Jones Day is Representing National City and Baker Hostetler is representing PNC. They have jointly filed a motion to stay discovery on the case we filed because they want the matter to be heard in Delaware where the law is more favorable to corporate management than shareholders and where no one affected by the merger lives. This is a bad deal for National City Bank Shareholders. First they were underpaid for their shares. The exchange ratio offered in the Proposed Transaction is unfair and grossly inadequate because, among other things, the intrinsic value of National City’s common stock is materially in excess of the amount offered for those securities in the Proposed Transaction in light of the Company’s prospects for future growth and earnings. In fact, the Proposed Transaction values each share of National City’s common stock at $2.23, an 18.9 percent discount from Thursday, October 23, 2008’s closing price of $2.75. There is a strong argument to make that the future of National City is a lot brighter than they have portrayed in defending the merger.
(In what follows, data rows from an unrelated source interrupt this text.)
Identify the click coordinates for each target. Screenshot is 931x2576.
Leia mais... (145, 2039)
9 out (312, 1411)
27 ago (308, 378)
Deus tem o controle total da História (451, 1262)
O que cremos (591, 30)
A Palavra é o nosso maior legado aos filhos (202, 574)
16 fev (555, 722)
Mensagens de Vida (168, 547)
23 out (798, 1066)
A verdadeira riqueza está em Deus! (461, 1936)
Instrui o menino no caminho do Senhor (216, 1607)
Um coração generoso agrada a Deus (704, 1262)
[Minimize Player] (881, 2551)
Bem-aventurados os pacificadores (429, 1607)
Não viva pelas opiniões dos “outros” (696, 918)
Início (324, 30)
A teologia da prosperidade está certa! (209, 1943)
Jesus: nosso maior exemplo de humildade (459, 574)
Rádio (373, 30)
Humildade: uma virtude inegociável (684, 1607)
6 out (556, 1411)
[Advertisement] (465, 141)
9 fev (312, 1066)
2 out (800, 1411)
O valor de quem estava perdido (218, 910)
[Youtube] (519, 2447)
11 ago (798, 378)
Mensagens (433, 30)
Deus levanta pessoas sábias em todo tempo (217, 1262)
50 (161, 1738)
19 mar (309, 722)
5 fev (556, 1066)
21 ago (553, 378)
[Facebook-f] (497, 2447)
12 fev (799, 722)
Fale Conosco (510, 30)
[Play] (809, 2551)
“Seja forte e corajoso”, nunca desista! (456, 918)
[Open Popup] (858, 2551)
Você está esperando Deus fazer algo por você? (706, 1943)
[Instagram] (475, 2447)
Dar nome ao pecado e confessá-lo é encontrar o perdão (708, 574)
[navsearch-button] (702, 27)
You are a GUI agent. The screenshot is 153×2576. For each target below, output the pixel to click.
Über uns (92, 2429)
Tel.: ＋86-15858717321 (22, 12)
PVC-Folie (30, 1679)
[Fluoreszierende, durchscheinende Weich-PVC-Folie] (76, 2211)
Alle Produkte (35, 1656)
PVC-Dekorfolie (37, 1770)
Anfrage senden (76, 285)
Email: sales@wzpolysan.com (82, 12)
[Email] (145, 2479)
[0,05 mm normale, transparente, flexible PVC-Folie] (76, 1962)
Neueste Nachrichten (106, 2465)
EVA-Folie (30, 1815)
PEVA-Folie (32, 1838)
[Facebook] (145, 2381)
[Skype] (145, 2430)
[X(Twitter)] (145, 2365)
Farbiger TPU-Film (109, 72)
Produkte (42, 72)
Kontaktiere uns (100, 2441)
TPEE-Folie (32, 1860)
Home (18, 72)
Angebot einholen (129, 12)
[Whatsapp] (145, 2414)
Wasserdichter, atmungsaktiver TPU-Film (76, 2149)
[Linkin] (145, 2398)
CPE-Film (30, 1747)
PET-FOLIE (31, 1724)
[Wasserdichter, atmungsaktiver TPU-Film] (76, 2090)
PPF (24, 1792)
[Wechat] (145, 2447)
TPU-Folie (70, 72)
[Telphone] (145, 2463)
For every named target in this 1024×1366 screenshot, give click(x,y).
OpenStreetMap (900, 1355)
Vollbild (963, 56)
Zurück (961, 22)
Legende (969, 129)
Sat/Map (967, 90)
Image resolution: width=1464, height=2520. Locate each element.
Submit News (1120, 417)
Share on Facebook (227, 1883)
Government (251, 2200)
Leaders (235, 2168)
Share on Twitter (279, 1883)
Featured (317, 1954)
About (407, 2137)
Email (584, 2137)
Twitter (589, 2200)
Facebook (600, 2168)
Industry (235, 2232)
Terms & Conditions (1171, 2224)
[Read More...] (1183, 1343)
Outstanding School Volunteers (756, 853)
Political Leaders have also raised legitimate concerns about the possible inappropriate role of Federal Government Regulators in forcing the deal. Further, at the time the PNC deal was reached there were other legitimate suitors on the horizon including one who would have maintained Cleveland as its U.S. Headquarters.

On October 25, 2008, the Cleveland Plain Dealer, in an article entitled “National City Bank is sold; thousands of jobs at risk” stated, in part, as follows:

The news is among the worst that could come to National City, which, according to banking legend, actually originated the first mortgage in the United States. PNC, just 130 miles and less than three hours from National City’s headquarters, was one of a handful of banks known to be talking with National City this month about a possible deal.

Another contender, Scotiabank of Toronto, “would have been the best because you would have kept everything in Cleveland,” Cassidy [Gerard Cassidy of RBC Capital Markets in Maine] said.

A real conflict of interest arises because Corsair Capital will be paid a higher price for its shares and several of its principals voted as members of National City’s Board of Directors to merge.

There are serious legal and factual issues that must be explored before this deal is allowed to close and the most appropriate forum to review them is in Cuyahoga County Common Pleas Court. In this case the interest of National City Shareholders and interests of the community are perfectly aligned.